Segundo a Petrobras, a gasolina C vendida nos postos é formada por 70% de gasolina A e 30% de etanol anidro. Por isso, no cálculo da estatal, a parcela da empresa no preço final passará de R$ 1,80 para R$ 1,83 por litro.
Na prática, o reajuste da gasolina Petrobras terá aumento residual de, no máximo, R$ 0,03 a cada litro de gasolina C vendido nas bombas, conforme informou a companhia.
Como o reajuste chega ao posto
A diferença entre gasolina A e gasolina C explica por que o impacto final pode ser menor.
Produto vendido às distribuidoras.
Recebe etanol anidro.
É vendida nos postos.
Depende da composição da gasolina C.
Desconto terá duração de dois meses
O desconto oferecido pela Petrobras ocorre dentro do decreto que definiu subsídio de R$ 0,44 por litro de gasolina. Segundo a reportagem original, o governo bancará parte do preço do combustível.
A medida terá duração de dois meses e busca conter os efeitos da alta provocada pelo avanço do petróleo no mercado internacional. O subsídio será pago diretamente a produtores e importadores por meio da ANP.
O reajuste da gasolina Petrobras já era esperado. No fim de abril, a presidente da estatal, Magda Chambriard, havia sinalizado que a empresa poderia elevar os preços nas refinarias caso o governo concedesse desconto a produtores e importadores.
Onde a mudança aparece
O reajuste da gasolina Petrobras afeta a refinaria, passa pelas distribuidoras e entra no cálculo da gasolina C.
Recebem a gasolina A reajustada.
Recebem o subsídio pela ANP.
Impacto residual menor na bomba.
Desconto previsto por dois meses.
Alta do petróleo ajuda a explicar o reajuste da gasolina Petrobras
A reportagem relaciona a decisão ao cenário internacional. A alta nos preços do petróleo é apontada como reflexo da guerra envolvendo Estados Unidos, Israel e Irã, com impacto sobre a passagem de navios pelo Estreito de Ormuz.
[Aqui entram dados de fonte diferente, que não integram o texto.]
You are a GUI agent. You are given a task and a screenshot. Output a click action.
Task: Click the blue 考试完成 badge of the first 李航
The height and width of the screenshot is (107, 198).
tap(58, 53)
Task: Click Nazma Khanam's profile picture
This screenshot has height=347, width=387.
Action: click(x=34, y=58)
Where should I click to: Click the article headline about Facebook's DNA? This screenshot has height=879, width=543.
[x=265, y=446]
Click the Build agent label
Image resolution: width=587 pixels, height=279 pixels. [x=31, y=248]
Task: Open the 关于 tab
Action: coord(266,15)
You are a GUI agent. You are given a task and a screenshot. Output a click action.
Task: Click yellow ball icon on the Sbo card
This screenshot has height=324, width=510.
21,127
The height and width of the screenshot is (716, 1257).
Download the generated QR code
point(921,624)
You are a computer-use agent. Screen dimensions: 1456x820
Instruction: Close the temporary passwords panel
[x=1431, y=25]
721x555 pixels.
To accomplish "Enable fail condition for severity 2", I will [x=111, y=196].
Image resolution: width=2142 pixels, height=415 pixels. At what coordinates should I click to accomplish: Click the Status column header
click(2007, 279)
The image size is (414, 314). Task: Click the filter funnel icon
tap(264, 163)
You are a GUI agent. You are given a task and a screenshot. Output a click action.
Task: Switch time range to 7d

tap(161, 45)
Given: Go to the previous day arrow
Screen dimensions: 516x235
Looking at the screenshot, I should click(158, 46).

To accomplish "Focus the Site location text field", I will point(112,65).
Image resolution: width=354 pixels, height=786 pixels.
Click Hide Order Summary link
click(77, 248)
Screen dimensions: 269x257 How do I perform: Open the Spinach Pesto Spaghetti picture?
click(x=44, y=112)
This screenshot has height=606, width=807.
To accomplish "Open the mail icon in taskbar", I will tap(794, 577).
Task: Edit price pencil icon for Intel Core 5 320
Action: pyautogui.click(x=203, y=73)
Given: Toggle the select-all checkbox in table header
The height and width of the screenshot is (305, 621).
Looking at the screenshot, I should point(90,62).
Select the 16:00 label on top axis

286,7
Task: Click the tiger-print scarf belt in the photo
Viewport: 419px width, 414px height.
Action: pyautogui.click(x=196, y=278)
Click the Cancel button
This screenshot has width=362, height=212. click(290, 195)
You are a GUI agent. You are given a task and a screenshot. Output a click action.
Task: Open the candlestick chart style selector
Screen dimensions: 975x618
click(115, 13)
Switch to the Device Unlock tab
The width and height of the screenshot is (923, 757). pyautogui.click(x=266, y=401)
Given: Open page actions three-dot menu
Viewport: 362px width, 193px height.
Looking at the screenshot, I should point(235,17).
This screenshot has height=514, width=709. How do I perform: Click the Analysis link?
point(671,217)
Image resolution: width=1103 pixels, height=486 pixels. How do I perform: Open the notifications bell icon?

Segundo o texto original, mais de 20% do comércio global de petróleo passa por esse canal. Com a restrição de oferta, o petróleo Brent subiu de US$ 72,48 para US$ 94,29 por barril, alta de 30%.
Pressão veio do mercado internacional
A fonte aponta o conflito no Oriente Médio como fator de pressão sobre os combustíveis.
Parcela global do petróleo.
Variação citada do Brent.
Valor citado na quarta-feira.
Data usada na comparação.
Impacto final deve ser menor, diz Petrobras
A Petrobras informou que a parcela da empresa no preço final ao consumidor será de R$ 1,83 por litro. A estatal também afirmou que a combinação entre reajuste e desconto reduz o impacto direto do aumento.
Assim, o reajuste da gasolina Petrobras reúne três pontos principais: alta formal de R$ 0,48, desconto de R$ 0,44 e impacto efetivo menor no litro. Para o consumidor, a referência divulgada pela companhia é o aumento residual na composição da gasolina C.
O que fica claro na medida
O reajuste da gasolina Petrobras foi anunciado para distribuidoras, mas acompanhado de desconto temporário.
Gasolina A foi reajustada.
Abatimento diminui o efeito.
Gasolina dos postos tem etanol.
Efeito final tende a ser limitado.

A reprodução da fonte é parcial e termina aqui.